The following example specifies the "born" node as a field of type integer in a doctype stored natively in XML that is to be indexed for full text retrieval. In XML Schema, it can be represented by this code:

<xs:schema xmlns:xs ="http://www.w3.org/2001/XMLSchema">
  <!-- schema for patient data. This could be a fragment of a larger
       DTD modeling hospital data -->
  <xs:element name='patient'>
    <xs:complexType>
      <xs:sequence>
        <xs:element ref='name' minOccurs='0'/>
        <xs:element ref='address' minOccurs='0'/>
        <xs:element name='born' type='xs:integer'/>
      </xs:sequence>
      <xs:attribute name='ID' type='xs:string' use='optional'/>
    </xs:complexType>
  </xs:element>
  <xs:element name='name'>
    <xs:complexType>
      <xs:sequence>
        <xs:element ref='surname'/>
        <xs:element ref='firstname'/>
      </xs:sequence>
    </xs:complexType>
  </xs:element>
  <xs:element name='surname' type='xs:string'/>
  <xs:element name='firstname' type='xs:string'/>
  ...
  <tsd:elementInfo>
    <tsd:physical>
      <tsd:native>
        <tsd:index>
          <tsd:standard/>
        </tsd:index>
      </tsd:native>
    </tsd:physical> 
  </tsd:elementInfo>
  ...
</xs:schema>

This improves the performance of the execution of requests such as: "List all patients born after a certain date", for example:

....../patient[born >= 1950]

Substitution Groups

The motivation for substitution groups originates in the area of object-oriented design. Assume that a schema includes the following global element declarations:

<xs:element name="name" type="xs:string" />
<xs:element name="surname" type="xs:string" substitutionGroup="name" />

Then the element <surname> may replace <name> in any context where <name> would have been validated against the element declaration shown above. In general, the type of the substituting element must be derived from the type of the substituted element.

Identity Constraints

Identity constraints allow you to define unique constraints or keys that are checked within the scope of a single XML document that is validated against the schema.

As an example, we consider a schema that describes a company and its employees:

<xs:element name="company">
  <xs:complexType>
    <xs:sequence>
      <xs:element name="name" type="xs:string"/>
      <xs:element ref="address"/>
      <xs:element ref="employee" minOccurs="0" maxOccurs="unbounded"/>
    </xs:sequence>
  </xs:complexType>
</xs:element>

<xs:element name="employee">
  <xs:complexType>
    <xs:sequence>
      <xs:element name="name" type="xs:string"/>
      <xs:element name="boss" type="xs:string" minOccurs="0"/>
    </xs:sequence>
  </xs:complexType>
</xs:element>

We assume that each employee has a unique name. We further assume that, as a rule, an employee has a boss who is also an employee (of the same company). These constraints can be described by the following extension of the element declaration shown above:

<xs:element name="company">
  <xs:complexType>
    <xs:sequence>
      <xs:element name="name" type="xs:string"/>
      <xs:element ref="address"/>
      <xs:element ref="employee" minOccurs="0" maxOccurs="unbounded"/>
    </xs:sequence>
  </xs:complexType>

  <xs:key name="emplName">
    <xs:selector xpath="employee"/>
    <xs:field xpath="name"/>
  </xs:key>

  <xs:keyref name="emplNameRef" refer="emplName">
    <xs:selector xpath="employee"/>
    <xs:field xpath="boss"/>
  </xs:keyref>

</xs:element>

The <xs:key> constraint asserts that:

  • Each employee's name is unique within the company;

  • Each employee has a name;

  • An employee cannot have more than one name.

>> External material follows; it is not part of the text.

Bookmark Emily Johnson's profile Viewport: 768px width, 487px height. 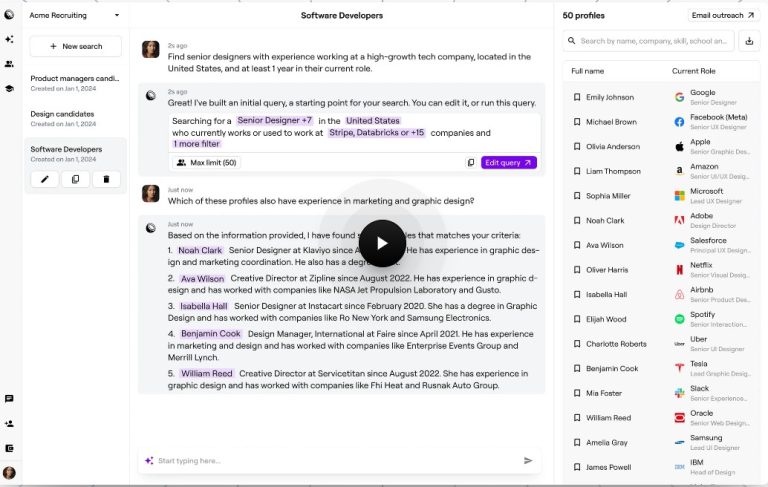point(576,97)
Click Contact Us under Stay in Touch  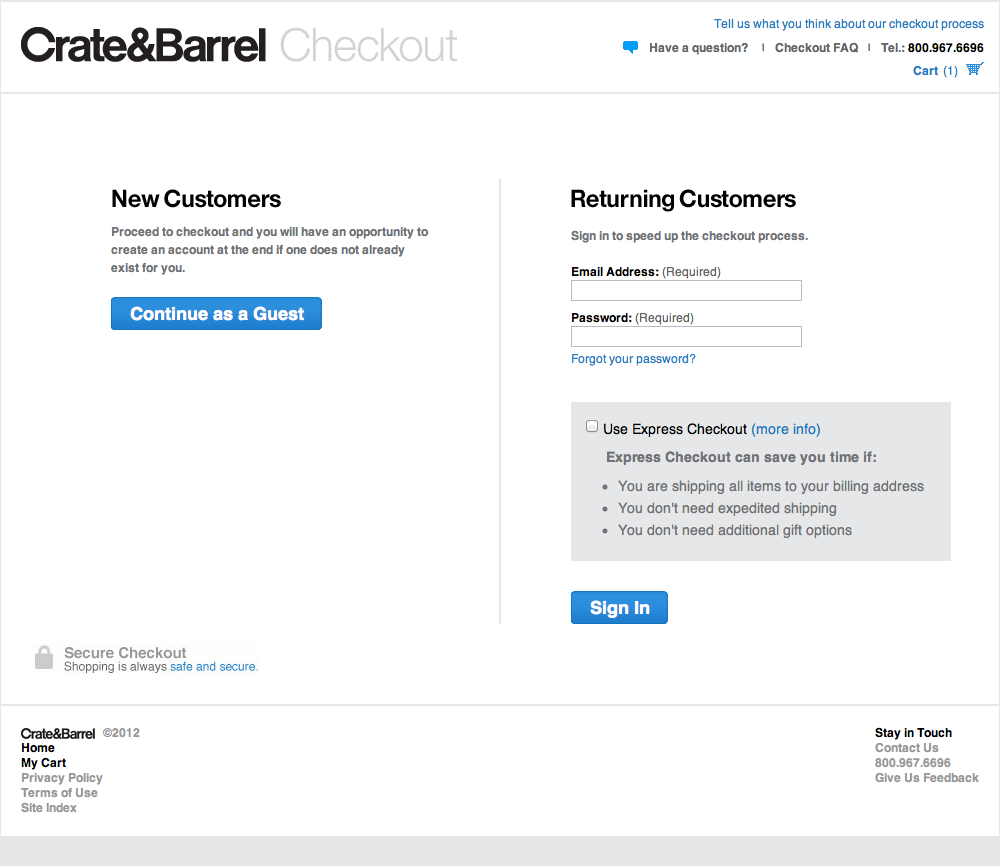[x=906, y=747]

If <xs:unique> is used instead of <xs:key>, the second condition is not enforced by the identity constraint. Based on the extended declaration of the company element, the employee:

<employee>
  <name>Bob Smith</name>
  <boss>Alex Miller</boss>
</employee>

is only valid if:

  • There is no other employee named Bob Smith; and

  • There is another employee named Alex Miller.